There are a number of problems with these accounts that typically don't show up until the account is needed for retirement income. And then it's too late to do anything about them. 

On the positive side, many employers will "match" what the employee contributes to these plans up to a specified limit. So that's basically "free money" to the employee. And that's great! Also it is possible for these plans to experience terrific gains over their lifetimes. Key word there is possible...

There are three big caveats with Qualified Plans. 1) ALL the money in the account is subject to Risk of LOSS in the case of a stock market, or Index, or Fund downturn. In fact in the last two recessions 401(k)s typically lost 50% of their total contents.

2) There are loads of FEES associated with any kind of "managed" fund accounts. Those fees can diminish the gains and severely eat into that retirement income.

This is an excerpt from an article in  FORBS Feb 2018...  Mutual funds are a staple in many portfolios, including employer-sponsored plans such as 401(k)s. The example below is based on a mid-cap mutual fund with a 1.02% expense ratio, or management fee, that, according to fund-tracker Morningstar, is below average for funds categorized as U.S. mid-cap equity blend.  Because the 1.02% investors pay annually is taken out as a percentage of the portfolio’s value, the larger the portfolio, the more an investor pays, as shown in this table:  As is true for every investor, regardless of age, there’s an opportunity cost associated with taking money out of a portfolio to cover fees.

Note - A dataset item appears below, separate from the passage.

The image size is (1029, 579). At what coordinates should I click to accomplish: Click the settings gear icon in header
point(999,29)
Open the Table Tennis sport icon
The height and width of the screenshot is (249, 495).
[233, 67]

The table above shows how the additional decades millennials have to invest amplifies the effect.  Even though the investor continues to get the same 7% average annual return, our analysis shows the percentage of value lost to fees climbs higher as the years pass. In this example, from ages 45 to 65, the loss to fees increases from 12% to over 25%. In all, over the course of 40 years, the impact of fees is more than $592,000. “Everyone talks about the benefits of compounding interest, but few mention the danger of compounding fees,” says Kyle Ramsay, NerdWallet’s head of investing and retirement. 

There are also "Subaccount" fees and 12-b1 fees. 

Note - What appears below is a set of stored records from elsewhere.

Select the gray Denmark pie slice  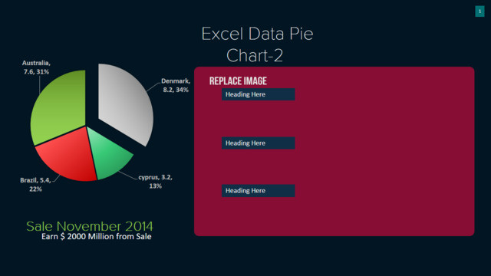pyautogui.click(x=125, y=102)
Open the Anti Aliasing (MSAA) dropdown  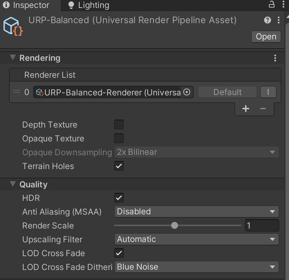[196, 212]
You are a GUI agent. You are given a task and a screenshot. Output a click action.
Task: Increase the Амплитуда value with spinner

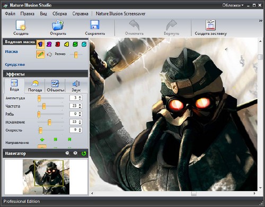coord(80,97)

3) This may be the biggest issue with Qualified plans: When you take your "distributions", (withdrawals), you will pay income tax at the then current rate on every dollar. If you look at the graphic at the top of this page you will see that the current tax rate is the lowest it's been, and the national debt is the highest by far than it's ever been and rising. Most people agree that the income tax rate can only go up from what it is now, and that means that in retirement people will have to pay a higher income tax on their retirement funds.  

In addition to these three big issues, there are a bunch of restrictions and penalties associated with Qualified plans as to how much can be deposited in a year, when you can, and when you must take distributions, etc.


Infinite Banking Accounts

Infinite Banking Account - Liquid Cash Asset


Because the contributions to these accounts are after tax - that is after you've paid income tax on the money - you never have to pay income tax on your contributions again. And the dividend interest is paid to your account on a tax deferred basis the same as with Qualified plans. The big difference here is that you never have to pay income tax on the gains either as long as you follow the rules. (See MEC under Finance Principals)

The money in these accounts are not subject to the risks associated with investments accounts, in fact they are protected against every sort of intrusion such as garnishments, law suits and even bankruptcy.  

Infinite Banking accounts are Liquid Cash Savings Assets and are accessible without taxation or penalties. And contributions are not limited the same as with Qualified plans.

As a result Infinite Banking accounts are a very useful tool that can be used to maximize one's income during their working years and provide a tax-free income in retirement without having to worry about hidden fees and loss of savings due to downturns in the stock market.


Modefied Endowment Contract

A MEC is a life insurance contract that has exceeded the IRS limitation on how much cash can be deposited into the account according to the 7 Pay Rule that was instituted in 1988 when the IRS noticed that people were using their Whole Life policies to grow their wealth without paying taxes on it.

When the cash infusion thus exceeds the IRS imposed limit the insurance policy looses the tax exempt growth benefit. As such a MEC is NOT suitable for use with the Infinite Banking Strategy, because withdrawals then become restricted the same as with qualified plans and are taxed and penalties may be incurred.